Het Verdrag van Bern is op EU-niveau ten uitvoer gelegd middels Richtlijn 2009/147/EG van het Europees Parlement en de Raad van 30 november 2009 inzake het behoud van de vogelstand[1] (de Vogelrichtlijn) en Richtlijn 92/43/EEG van de Raad van 21 mei 1992 inzake de instandhouding van de natuurlijke habitats en de wilde flora en fauna[2] (de Habitatrichtlijn), die voorzien in een gemeenschappelijk raamwerk voor de instandhouding van de wilde dieren en planten en hun habitats in de EU en die de kern vormen van het juridisch instrumentarium van de EU voor het behoud van de biodiversiteit in de lidstaten. Deze richtlijnen vormen het juridisch kader voor het Natura 2000-netwerk van de EU, dat het grootste netwerk van beschermde gebieden ter wereld is.
Het Permanent Comité is het bestuursorgaan van het Verdrag van Bern. De belangrijkste taak van het comité bestaat erin, de bepalingen van het verdrag te toetsen in het licht van de ontwikkelingen van de wilde flora en fauna en een beoordeling van de behoeften daarvan. Daartoe is het Permanent Comité met name bevoegd de partijen aanbevelingen te doen en wijzigingen in overweging te nemen en aan te nemen van de bijlagen waarin de beschermde soorten worden opgesomd.
Artikel 22, lid 1, van het Verdrag van Bern bepaalt:
"1. Iedere staat kan bij de ondertekening of bij de nederlegging van de akte van bekrachtiging, aanvaarding, goedkeuring of toetreding, een of meer voorbehouden maken ten aanzien van bepaalde soorten, genoemd in de bijlagen I tot en met III en/of voor bepaalde van deze in het voorbehoud of in de voorbehouden aangeduide soorten, ten aanzien van bepaalde middelen of methoden bij de jacht en andere vormen van exploitatie, genoemd in bijlage IV. Voorbehouden van algemene aard zijn niet toegestaan."

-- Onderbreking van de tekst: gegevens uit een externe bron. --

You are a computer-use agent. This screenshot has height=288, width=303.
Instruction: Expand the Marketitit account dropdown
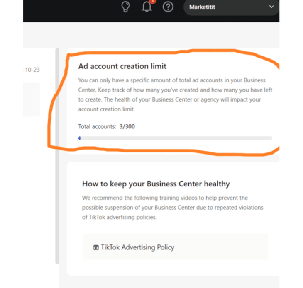point(231,7)
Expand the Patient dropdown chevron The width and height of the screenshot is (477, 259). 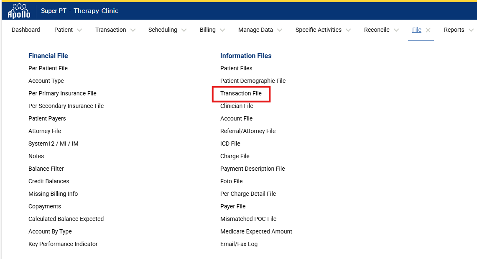click(79, 30)
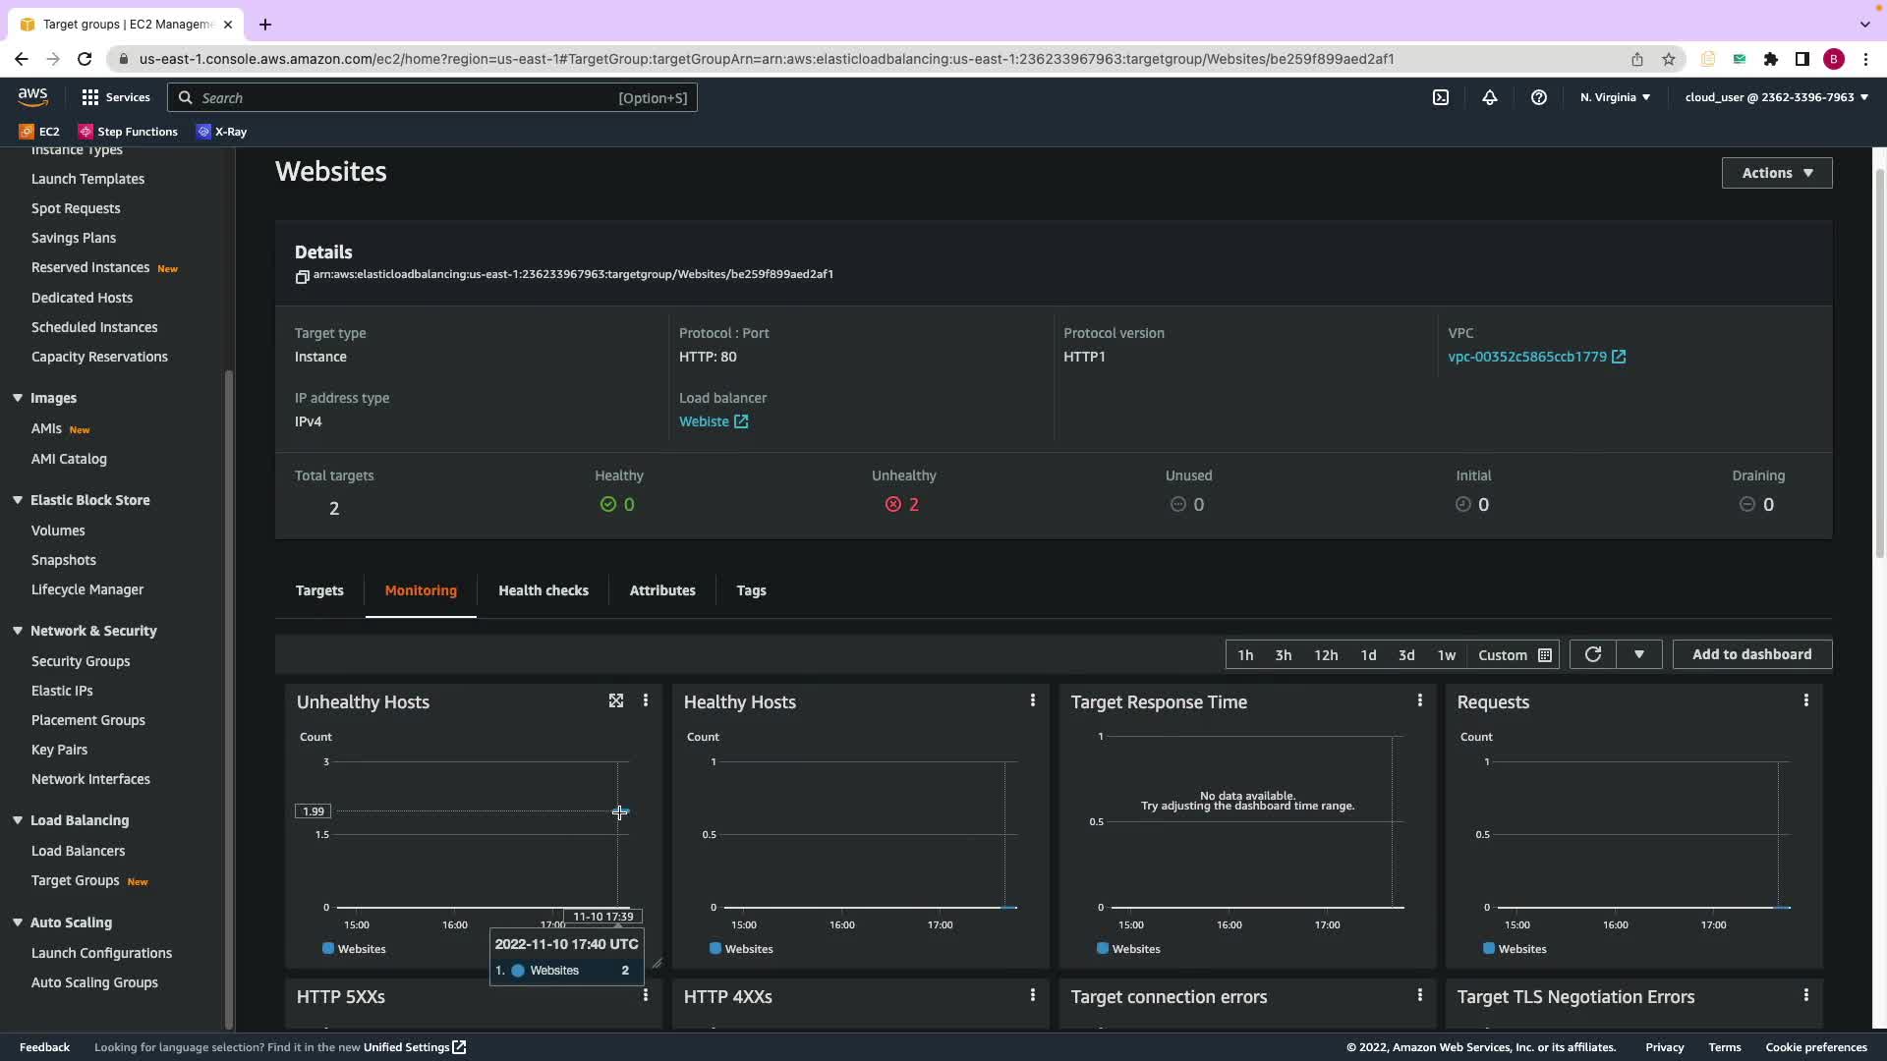Switch to the Targets tab
This screenshot has height=1061, width=1887.
coord(319,590)
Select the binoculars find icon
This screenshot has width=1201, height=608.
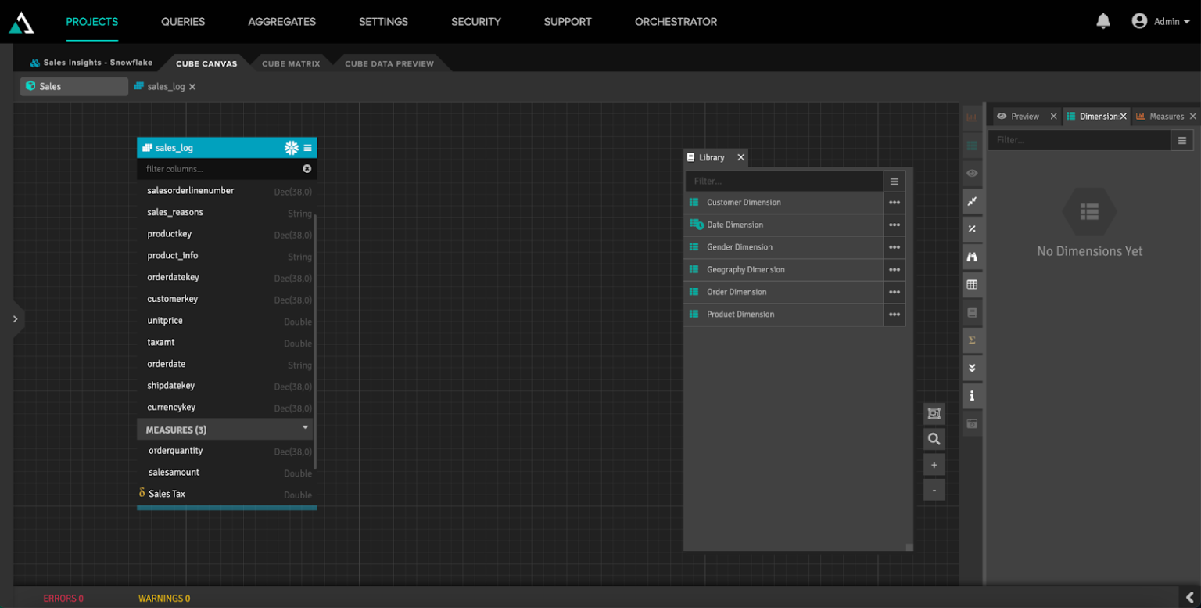[x=972, y=257]
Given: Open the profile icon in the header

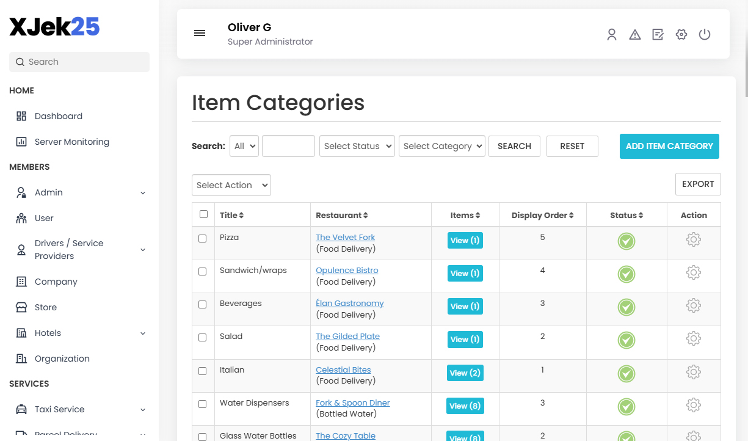Looking at the screenshot, I should point(611,34).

Met het oog op de 32e vergadering van het Permanent Comité, die van 27 tot en met 30 november 2012 te Straatsburg wordt gehouden, heeft Zwitserland een voorstel tot wijziging van artikel 22 van het Verdrag van Bern ingediend teneinde elke verdragspartij in staat te stellen bepaalde voorbehouden te maken ten aanzien van haar aanvankelijk in het kader van het Verdrag van Bern aangegane verbintenissen, zelfs nadat zij het verdrag reeds heeft ondertekend of haar akte van bekrachtiging, aanvaarding, goedkeuring of toetreding heeft neergelegd.
Het Zwitserse voorstel houdt de toevoeging in van een nieuw lid 1 bis aan artikel 22, dat als volgt luidt:
"1bis Onverminderd het bepaalde in lid 1 mag elke staat, indien de omstandigheden op zijn grondgebied sedert de inwerkingtreding van dit verdrag drastisch zijn veranderd, een of meer voorbehouden maken ten aanzien van bepaalde soorten genoemd in de bijlagen I tot en met III."
Zwitserland heeft zijn voorstel niet met enige analyse of wetenschappelijke gegevens onderbouwd, en er lijken ook geen dusdanige elementen te zijn die het voorstel rechtvaardigen.
Bovendien dreigt het Zwitserse voorstel, door alle ondertekenaars van het Verdrag van Bern de mogelijkheid te bieden een of meer voorbehouden te maken ten aanzien van sommige in de bijlagen I tot en met III opgenomen soorten, verstrekkende negatieve gevolgen te hebben voor populaties van dieren en planten van Europees belang. Dat zou het verdrag ernstig verzwakken en gevolgen hebben voor de EU-inspanningen ter bescherming van de Europese biota.
In het licht van het bovenstaande, en teneinde de consistentie tussen het Verdrag van Bern en de EU-wetgeving te vrijwaren en de succesvolle toepassing ervan te blijven garanderen, dient de Unie het Zwitserse voorstel op de volgende vergadering van het Permanent Comité niet te ondersteunen.